Had there been only a hundred homeless citizens, New Yorkers would have wailed and rallied together to develop programmes to care for them. But with hundreds of thousands of the homeless, and wailing and programmes having been tried for many years with no measurable effect, New Yorkers did what all healthy, wealthy and wise humans do when confronted with suffering that they haven’t directly caused and can’t see how they can significantly help: they stopped seeing it. Or, when they did see it, they felt mightily annoyed both with the sufferers and those public officials who couldn’t devise a programme to get the sufferers out of sight.
On most occasions Larry gave more generously than most – handing out dollar bills with a guilty commiserating nod and scurrying on. But today he stopped in the middle of the crowded sidewalk and, head down, tried to pray himself back into the role of saint.
‘Lord, I have pledged today to be a saint,’ he said to himself. ‘I need your help. Inspire me to think always and only of others … no matter how stupid it makes me feel …’ Yes, that was exactly it. He repeated the words to himself until he could feel again the old rush of love for poor mankind. He reached under his brown robe and drew out the first fistful of tens.
He began to move slowly along the sidewalk, heading north, and every now and then reached out to offer a ten-dollar
bill to one of the approaching New Yorkers who looked particularly unloved, whether rich-looking or poor. But New Yorkers have had long experience of what people do or want on their sidewalks and most immediately swerved to avoid him, pulling away as if from a leper offering his disease.
‘Bless you, my son,’ he said to one young man who looked as if he were close to tears. ‘Please take this.’
The young man veered away.
‘Bug off, buddy,’ he said.
Finally one man absent-mindedly took the ten that Larry was offering and, as Larry continued on, stared at it, fingered it, held it up to the light and finally, shrugging, dropped it in a litter basket he was passing.
Two or three others took the ten and after examining it, also shrugged, stared back at Larry, then pocketed the ten and moved on. In Manhattan the unexpected is the norm.

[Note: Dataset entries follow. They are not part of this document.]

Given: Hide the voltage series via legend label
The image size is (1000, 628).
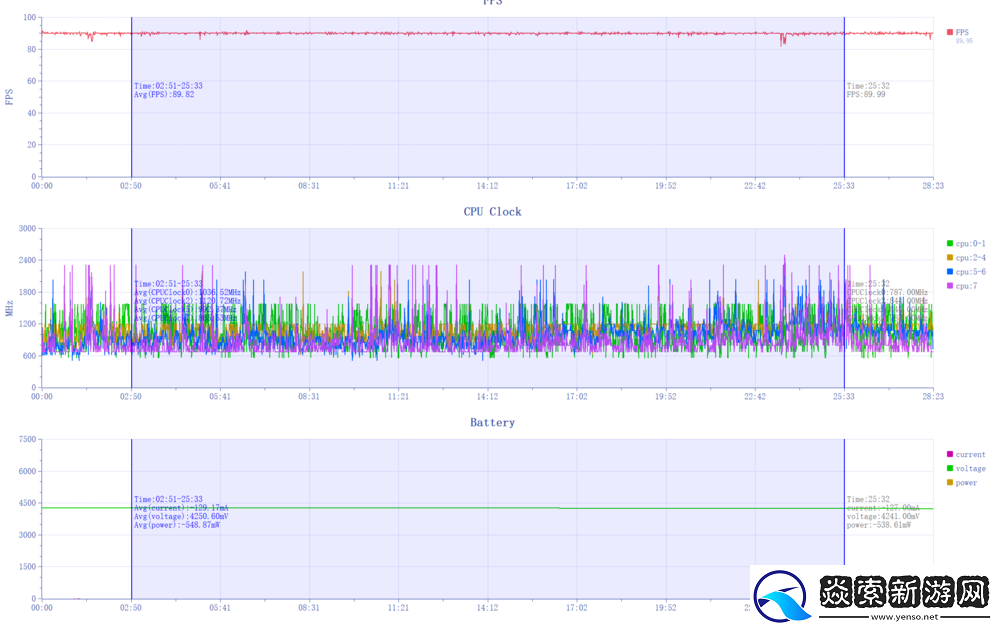Looking at the screenshot, I should [x=970, y=468].
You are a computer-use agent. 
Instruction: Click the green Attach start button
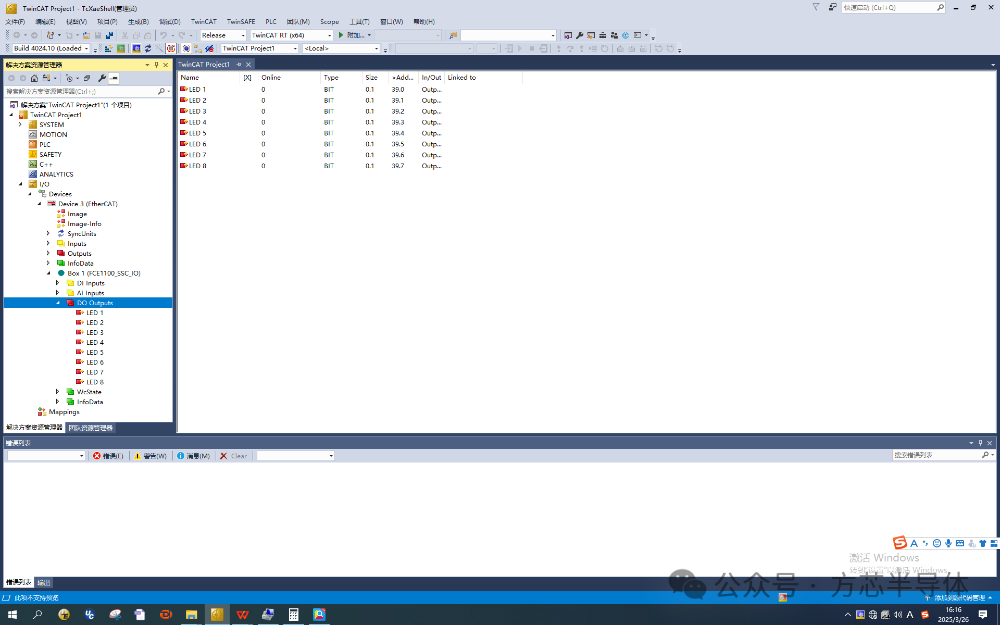click(x=341, y=35)
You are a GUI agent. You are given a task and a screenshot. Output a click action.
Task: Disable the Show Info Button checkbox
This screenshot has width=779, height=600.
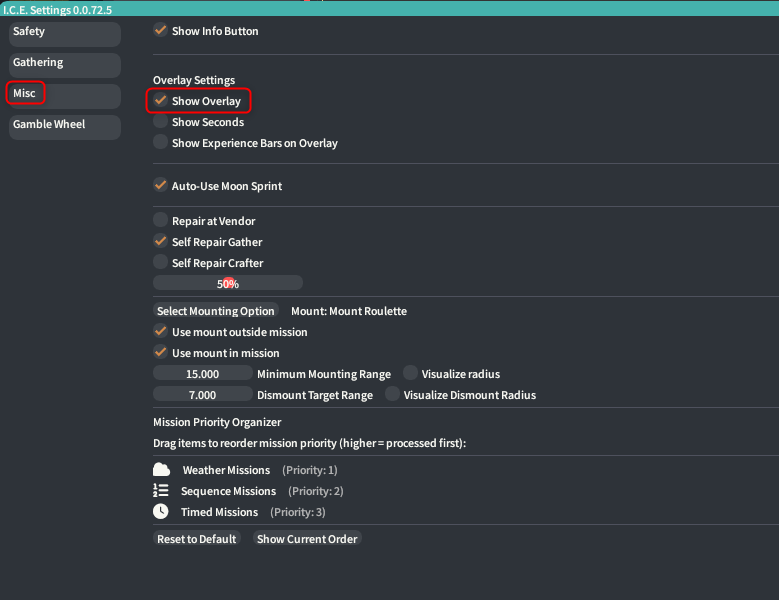click(x=160, y=31)
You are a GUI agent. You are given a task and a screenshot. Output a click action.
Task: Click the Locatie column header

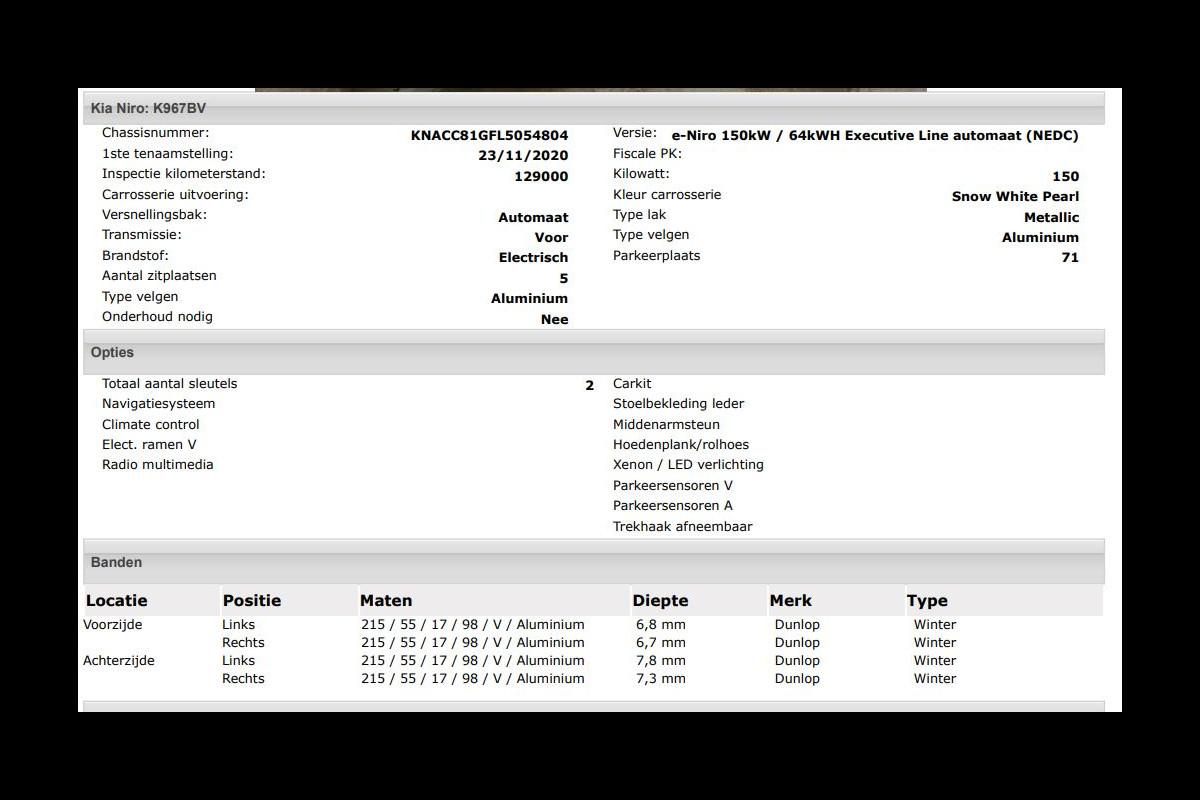[x=117, y=601]
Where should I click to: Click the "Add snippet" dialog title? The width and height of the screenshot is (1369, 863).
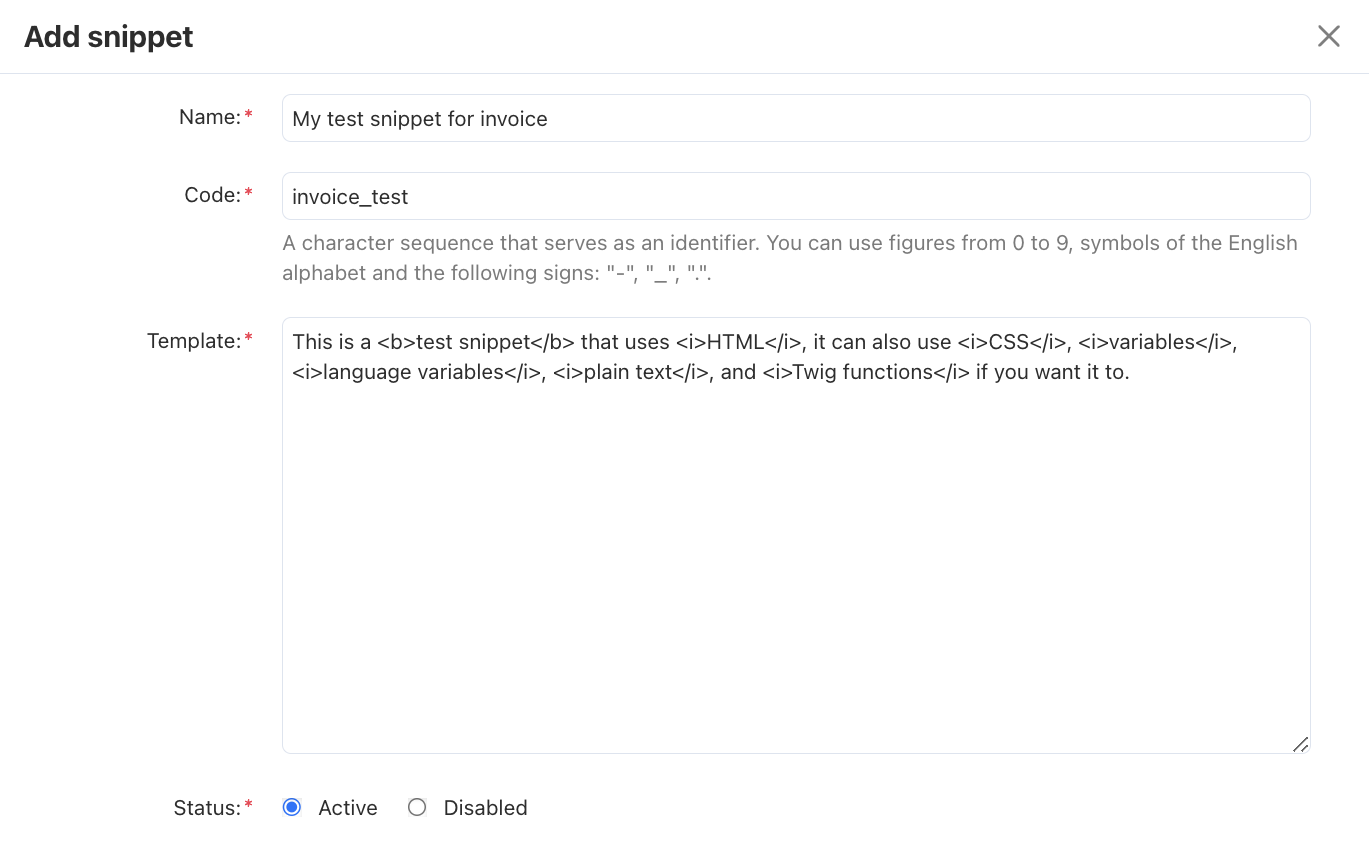click(109, 37)
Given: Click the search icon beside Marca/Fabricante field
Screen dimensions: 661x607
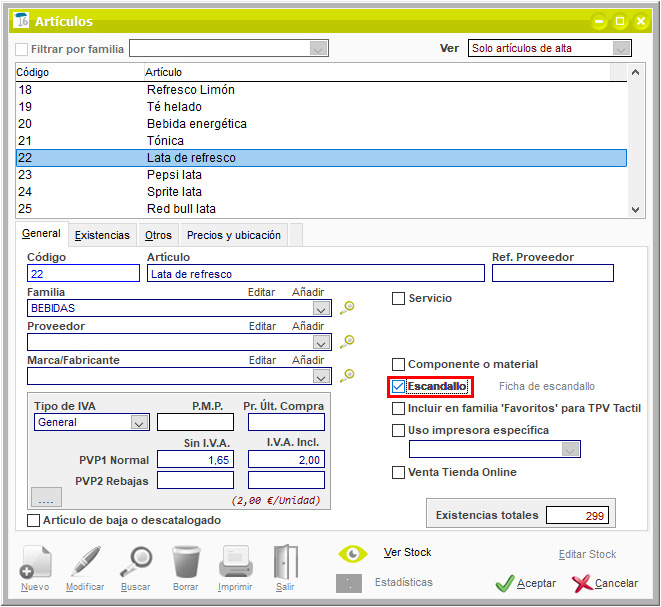Looking at the screenshot, I should 347,376.
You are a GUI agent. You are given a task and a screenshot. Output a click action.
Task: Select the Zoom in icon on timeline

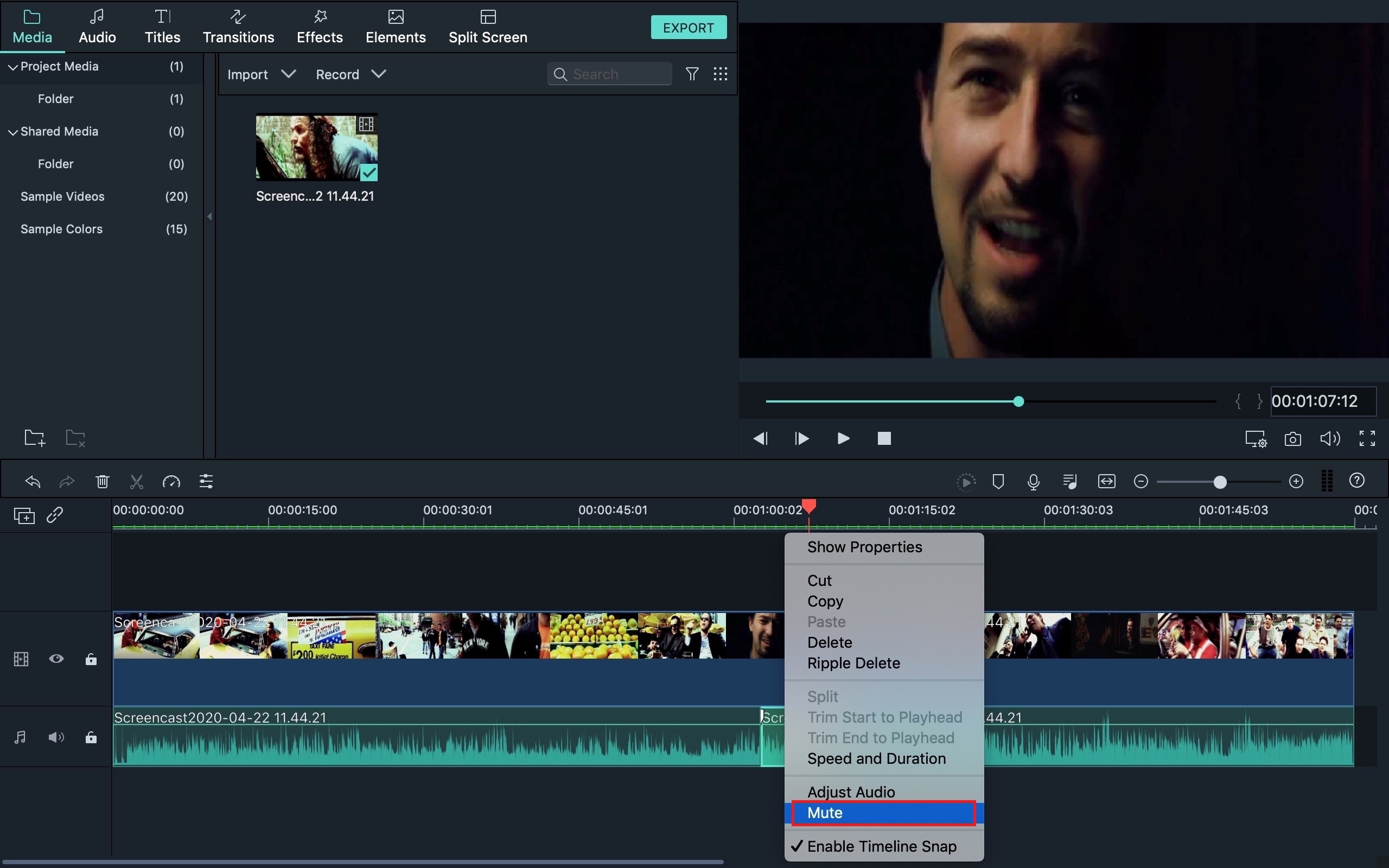(1295, 481)
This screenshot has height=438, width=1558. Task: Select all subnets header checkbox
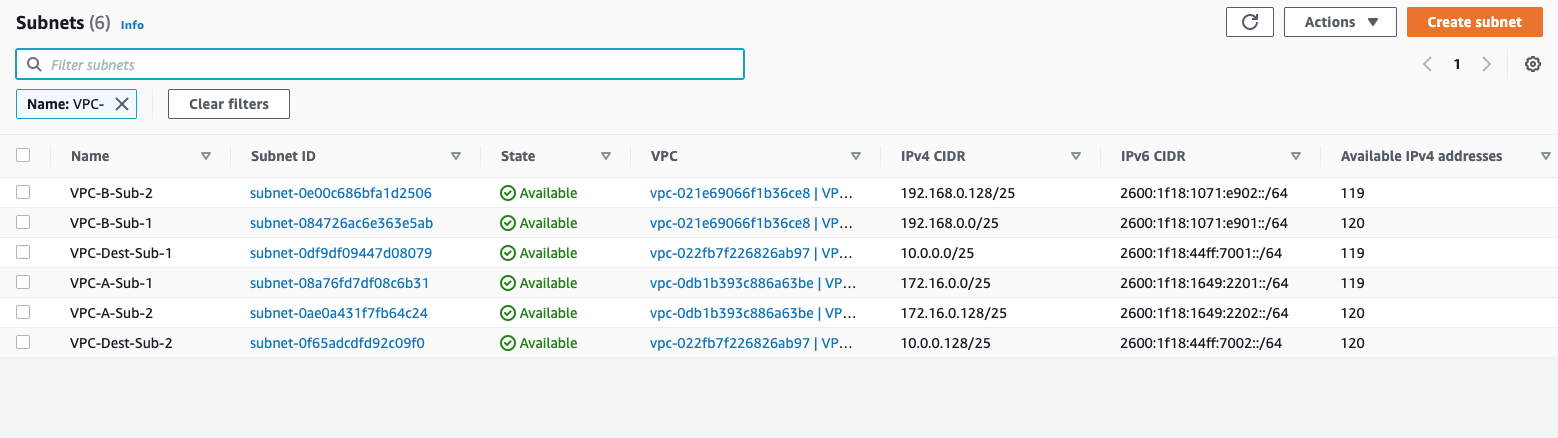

‘Bless you, my dear,’ Larry said to an attractive and innocent-looking young woman approaching him. ‘Please take this.’
The girl stopped in fear, stared briefly at the dewy-eyed Larry, then made a sharp right turn to cross the street, causing a car to brake to a screeching hall and the cab behind it to crash into its rear. Larry walked obliviously on.
When Larry tried to give to a distinguished but sad-looking older man, the man moved cautiously around Larry.
‘I already gave at the office,’ he said.